== Work instruction ==
The result should be the lines from the one holding "You are a GUI" to the final line of the records below, repeated exactly and with no pictures.

[Dataset entries]
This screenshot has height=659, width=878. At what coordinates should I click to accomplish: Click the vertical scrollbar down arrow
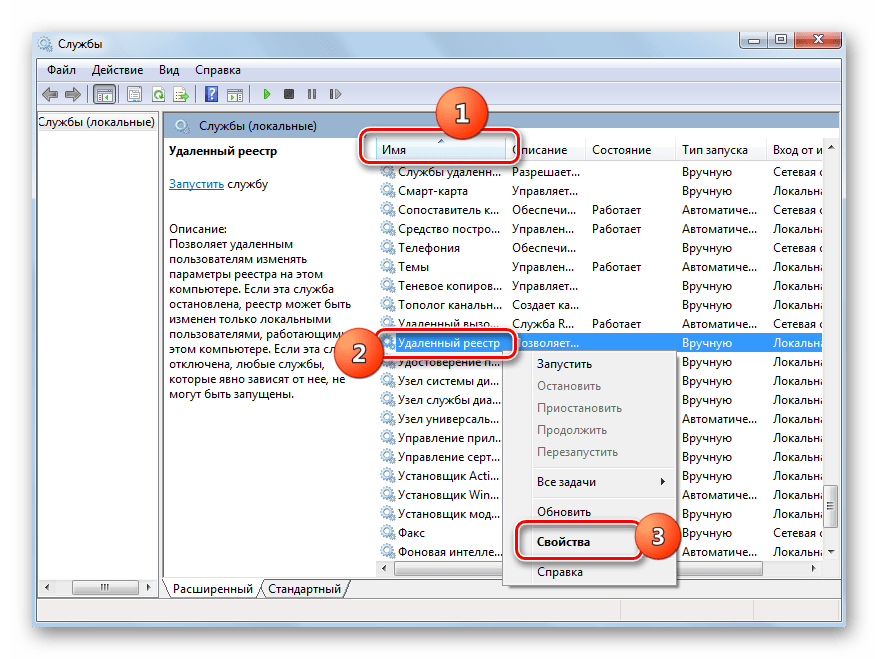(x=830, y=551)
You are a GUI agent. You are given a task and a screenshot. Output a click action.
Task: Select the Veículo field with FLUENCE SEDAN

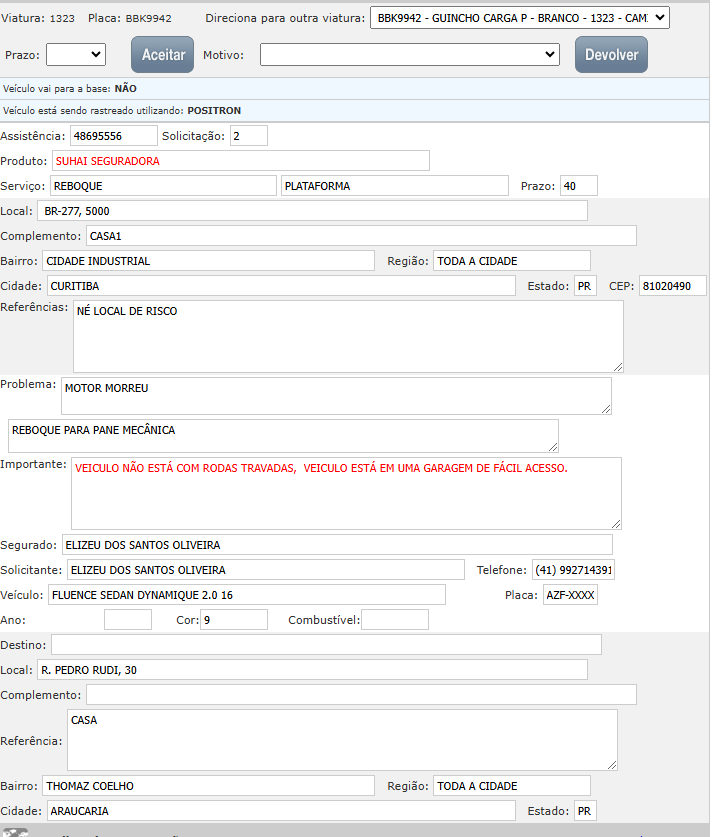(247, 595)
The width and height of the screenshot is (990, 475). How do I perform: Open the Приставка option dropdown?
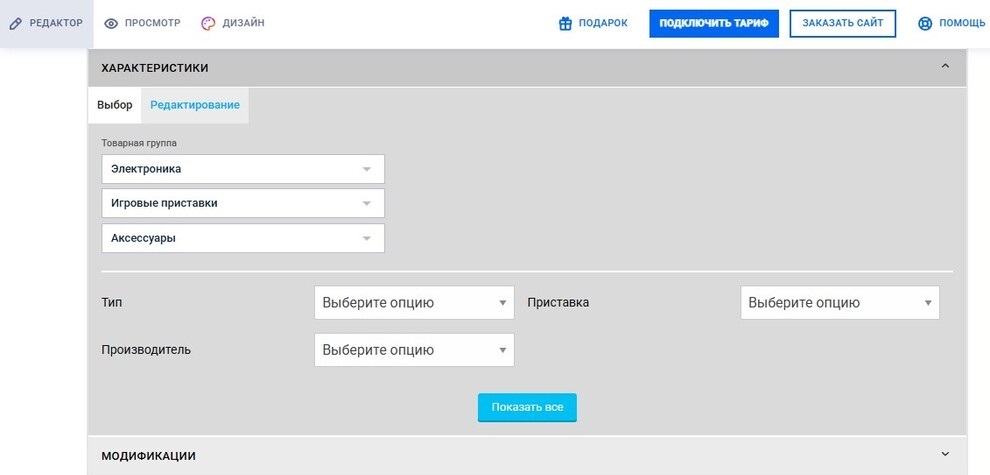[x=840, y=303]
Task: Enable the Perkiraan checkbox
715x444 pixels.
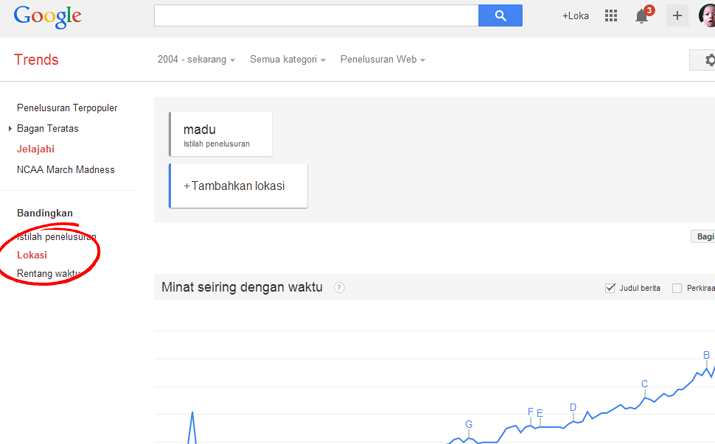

== Result ==
You are a GUI agent. You are given a task and a screenshot. Output a click action.
Task: Select the Veículo field with FLUENCE SEDAN

(247, 595)
The width and height of the screenshot is (990, 475). How do I perform: Open the Приставка option dropdown?
[x=840, y=303]
Task: Enable the Perkiraan checkbox
715x444 pixels.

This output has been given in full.